« Je veux que ça bouge ! », a lancé le 30 janvier dernier Isabelle Charest, ministre responsable de la Condition féminine en commentant la vague de féminicides qui secoue le Québec*. En effet, dans quel genre de société vit-on quand tant de femmes meurent aux mains d’hommes violents ? Sans parler de toutes celles qui ne meurent pas, et qui sont agressées. Or en amont, que fait-on pour prévenir cette violence ?

Investir dans l’humain

En plus d’agir pour protéger les femmes, il faut continuer à se préoccuper de ce qui pousse les hommes à frapper. L’animateur de radio Jonathan Trudeau a suggéré le 31 janvier, dans un quotidien montréalais, la création d’un ministère de la Condition masculine, une idée qui revient cycliquement, afin de concerter les ressources auprès des hommes pour endiguer la violence.

Or si je dis qu’il faut faire quelque chose, cela ne passe pas par un ministère de la Condition masculine, mais par la concertation des ministères de la Santé et des Services sociaux, de l’Éducation, de la Famille, de la Justice, tous concernés par la prévention. Un nouveau ministère ne rattrapera pas le retard accumulé à la suite de l’affaiblissement des services publics au cours des 20 dernières années. Nous payons aujourd’hui pour ne pas avoir investi dans l’humain, et des femmes y laissent leur peau.

Se remettre en question

Mais il n’y a pas que les services publics à mobiliser, les individus aussi doivent se responsabiliser. Soulignons que nous subissons toujours l’onde de choc du mouvement #moiaussi et que le thème des violences sexuelles est plus que jamais à l’ordre du jour.

C’est ce qui ouvre la voie à une réflexion en profondeur sur la construction des masculinités.

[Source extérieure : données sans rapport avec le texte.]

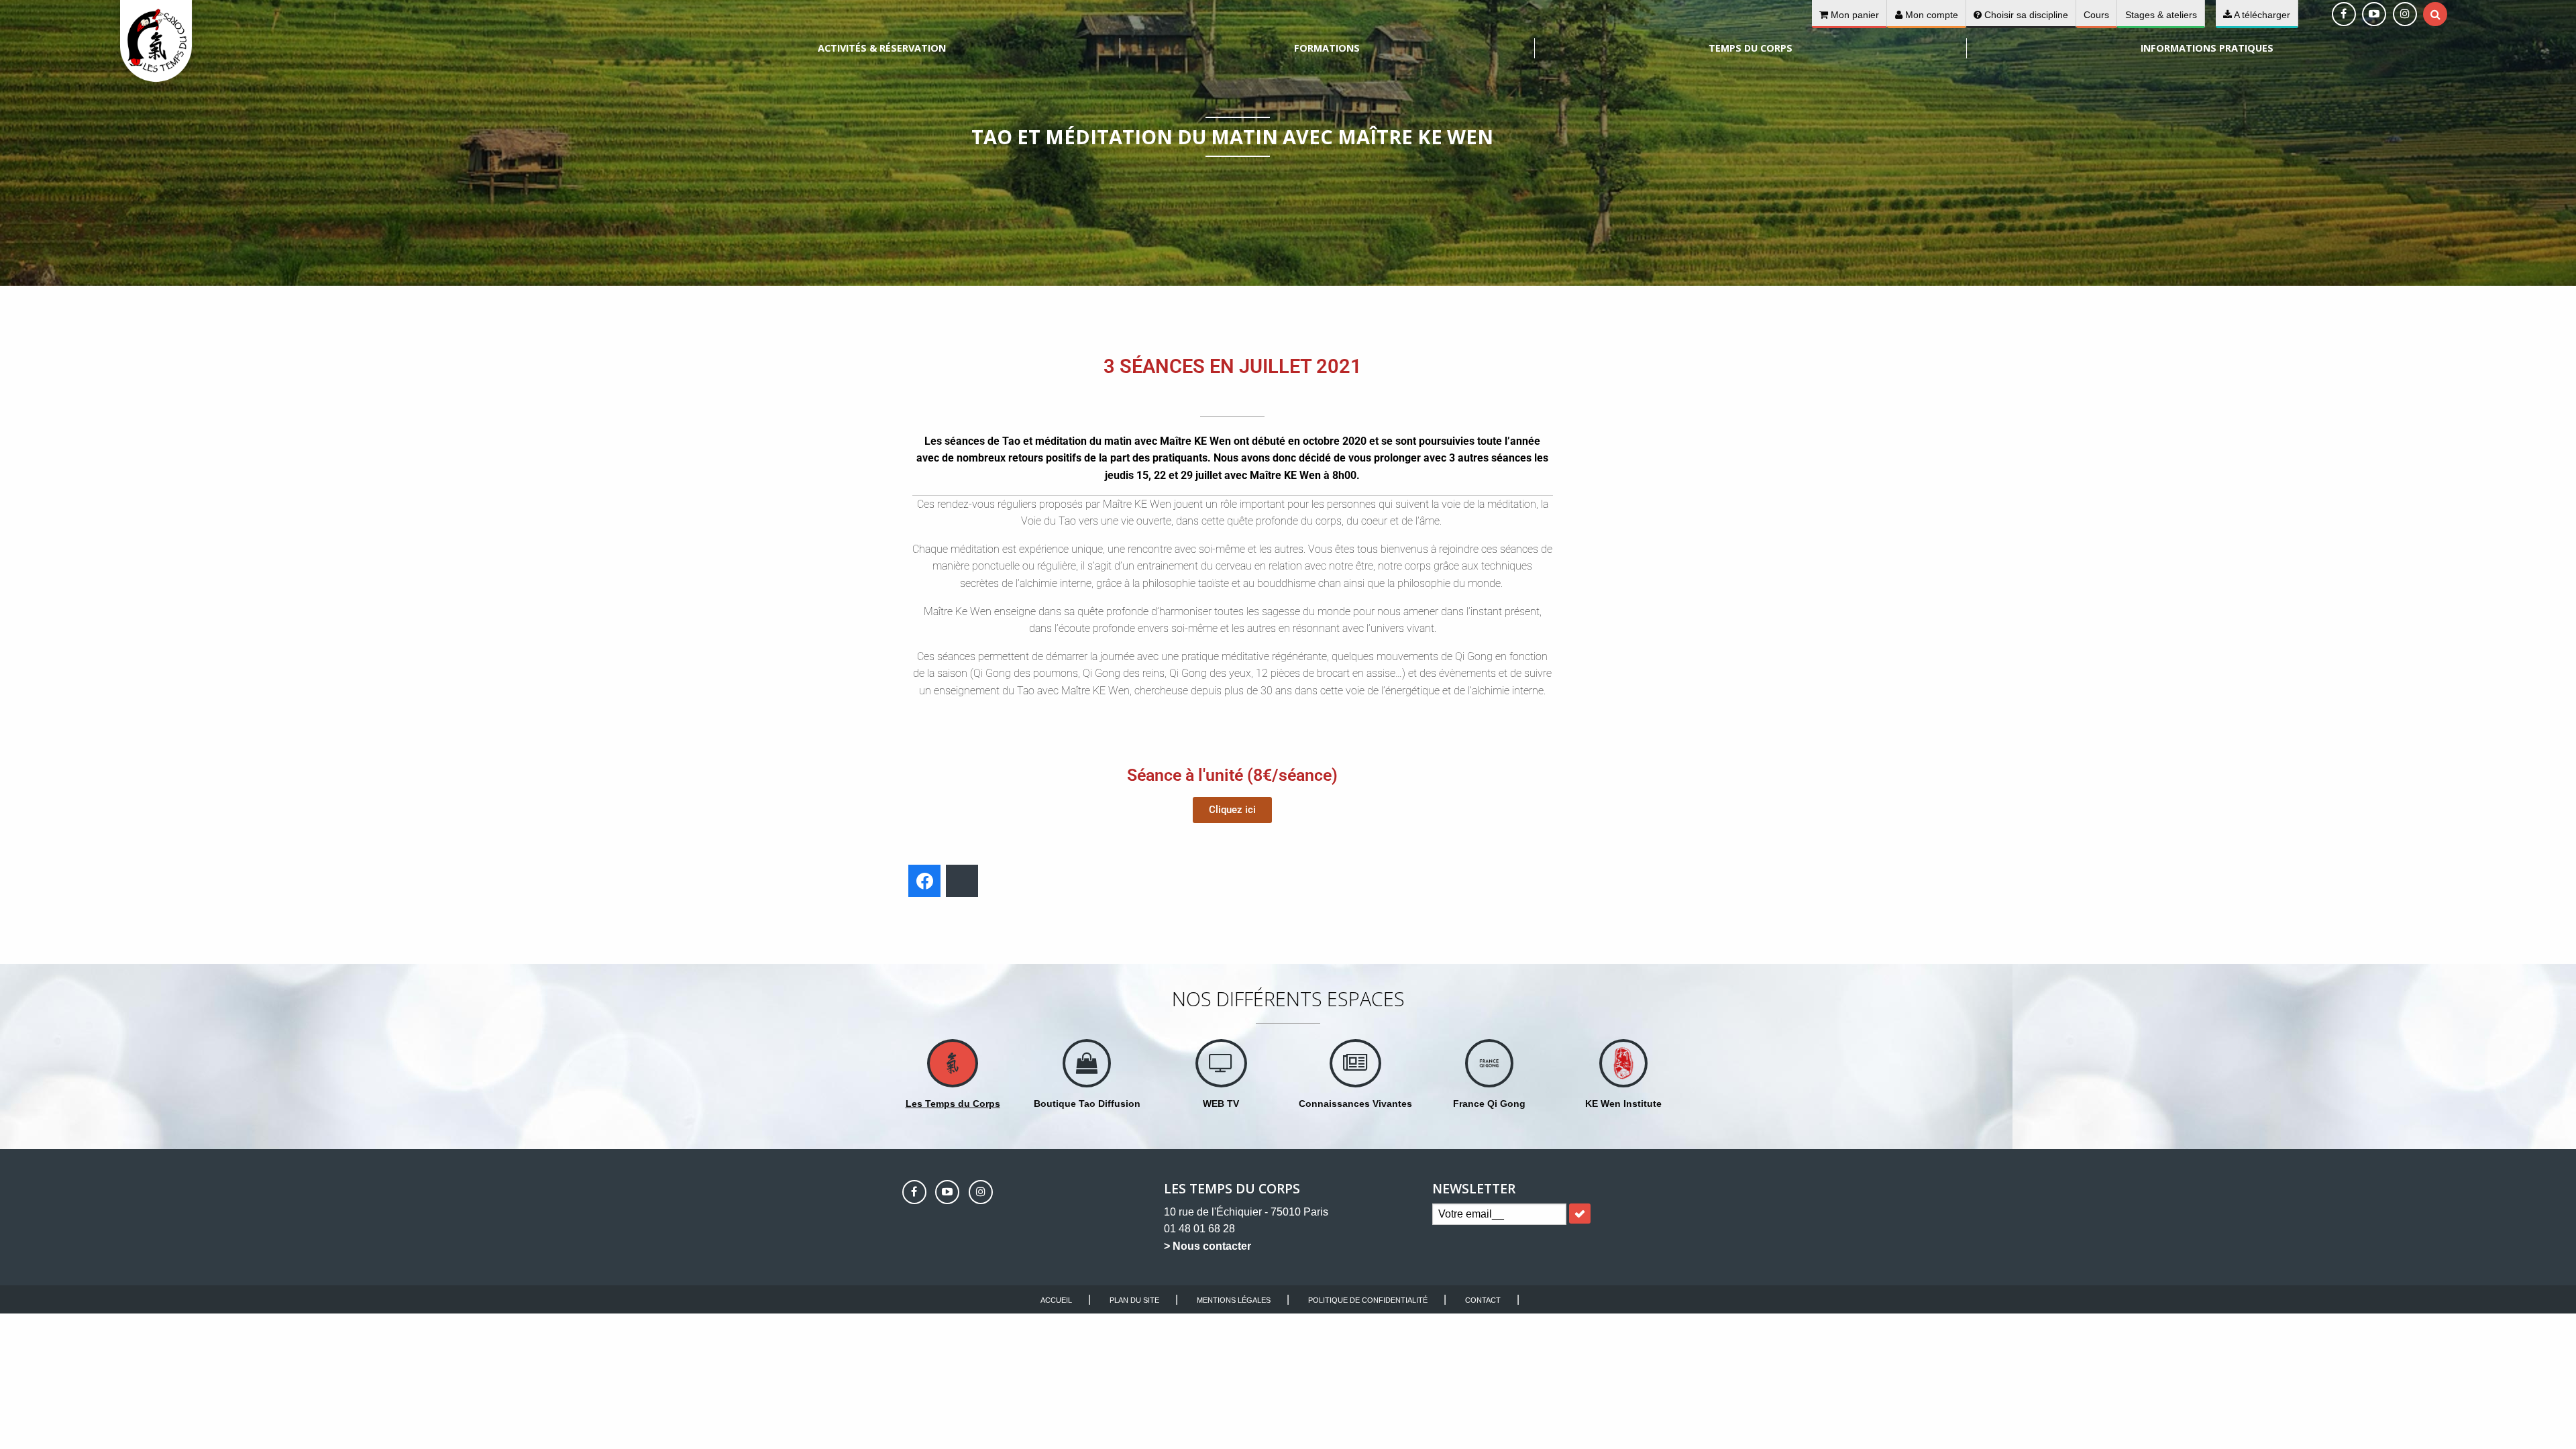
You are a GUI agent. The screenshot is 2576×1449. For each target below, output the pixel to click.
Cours (2096, 14)
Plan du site (1134, 1300)
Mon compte (1930, 14)
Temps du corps (1750, 48)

Essais savants ou grand public, balados et documentaires (dont le récent Qui sont les joueurs de jeu vidéo ? du youtubeur Thomas Versaveau sur la masculinité geek) se penchent sur le sujet, encourageant les hommes à comprendre ce qui leur arrive « en tant que groupe ». Cette réflexion plus globale est indispensable.

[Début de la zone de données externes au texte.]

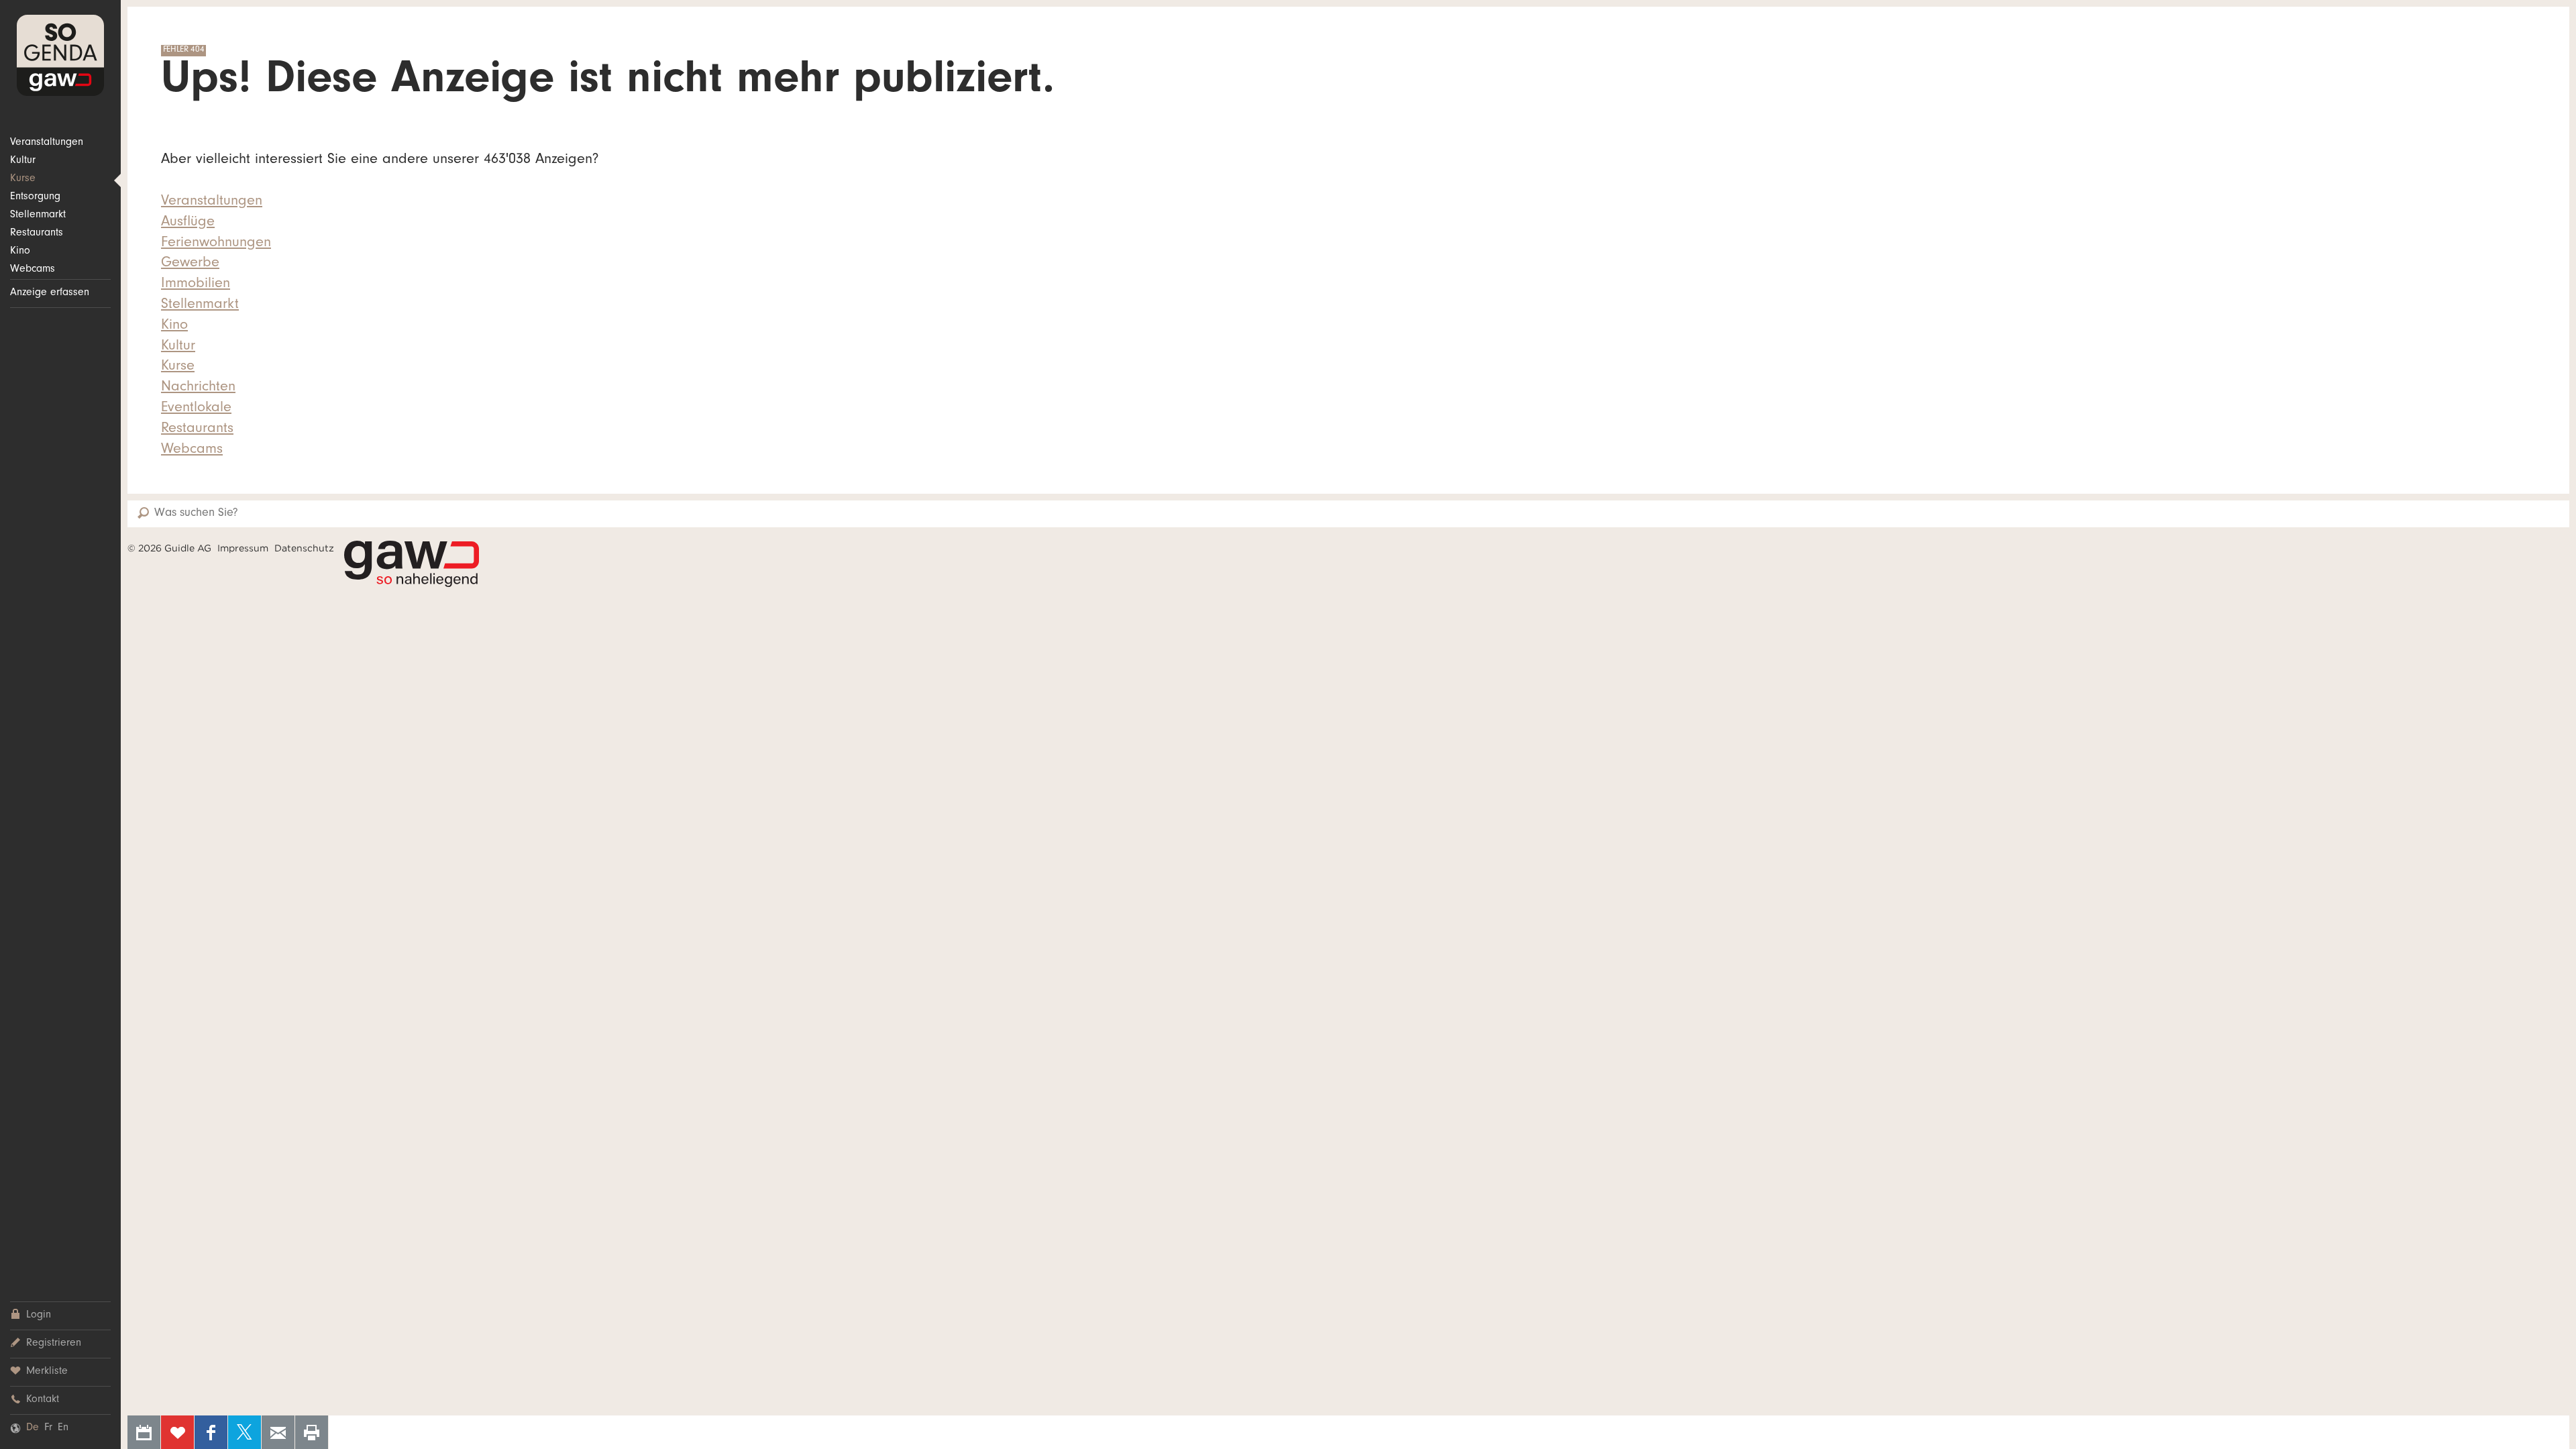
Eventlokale (196, 408)
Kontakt (42, 1400)
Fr (48, 1428)
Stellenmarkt (38, 215)
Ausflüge (188, 222)
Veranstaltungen (46, 143)
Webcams (32, 269)
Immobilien (195, 284)
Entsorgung (35, 197)
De (32, 1428)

Socialisation inégalitaire

PHOTO YAN DOUBLET, LE SOLEIL

Recueillement à Québec après le meurtre de Marylène Levesque, en janvier dernier

Car dans le cas des féminicides en milieu d’intimité, les problèmes auront commencé bien avant que les coups soient portés, que la colère explose. Ils auront pris racine dans la socialisation des hommes, et des femmes. Les uns parce qu’on leur enseigne une virilité impossible à incarner, faite de toute-puissance, de comportements dominants, de prise de risque ; les femmes parce qu’elles ont appris à prendre soin des autres, et à tolérer beaucoup trop de choses, et que dans les situations de pauvreté ou de dépendance, elles voient leurs choix d’agir se restreindre. Ces féminicides sont donc aussi le fruit des inégalités entre hommes et femmes.

Un travail de fond

En Espagne, c’est la mort tragique d’Ana Orantes, en 1997, qui aura fait prendre conscience de l’enracinement social et politique des violences contre les femmes. Cette mère de famille a témoigné, à la télévision, de 40 années passées à subir les coups de son mari, dont elle venait de divorcer. Elle a porté plainte 15 fois contre lui, ce qui n’a jamais mené à des arrestations. Ne supportant pas ce dévoilement, son ex-mari l’a assassinée. Le pays fut en état de choc. Le gouvernement espagnol a réagi en 2004 avec le vote unanime au parlement d’une loi contre les violences de genre, créant un Observatoire des violences domestiques, et mettant sur pied une centaine de tribunaux spécialisés en violences contre les femmes. Emboîtant le pas, les médias ont commencé à publier chaque crime et féminicide, documentant minutieusement la situation.

Pour le bien commun

Soutenu par les associations féministes, le gouvernement espagnol s’est équipé d’expertises et de spécialistes pour mener des campagnes de sensibilisation à grand déploiement.

Sans comparer l’Espagne et le Québec, on peut convenir du fait que lorsqu’une société se décide à changer, elle prend des mesures durables pour faire évoluer les mentalités.

Dans le lot de ces mesures, le soutien des hommes dans leur réflexion et le changement fait partie des moyens pour y parvenir. Et je précise ici qu’il n’est pas question de les cajoler, mais bien de faire ressortir que la socialisation est une chose qui se modifie, et qui peut s’améliorer pour le bien commun.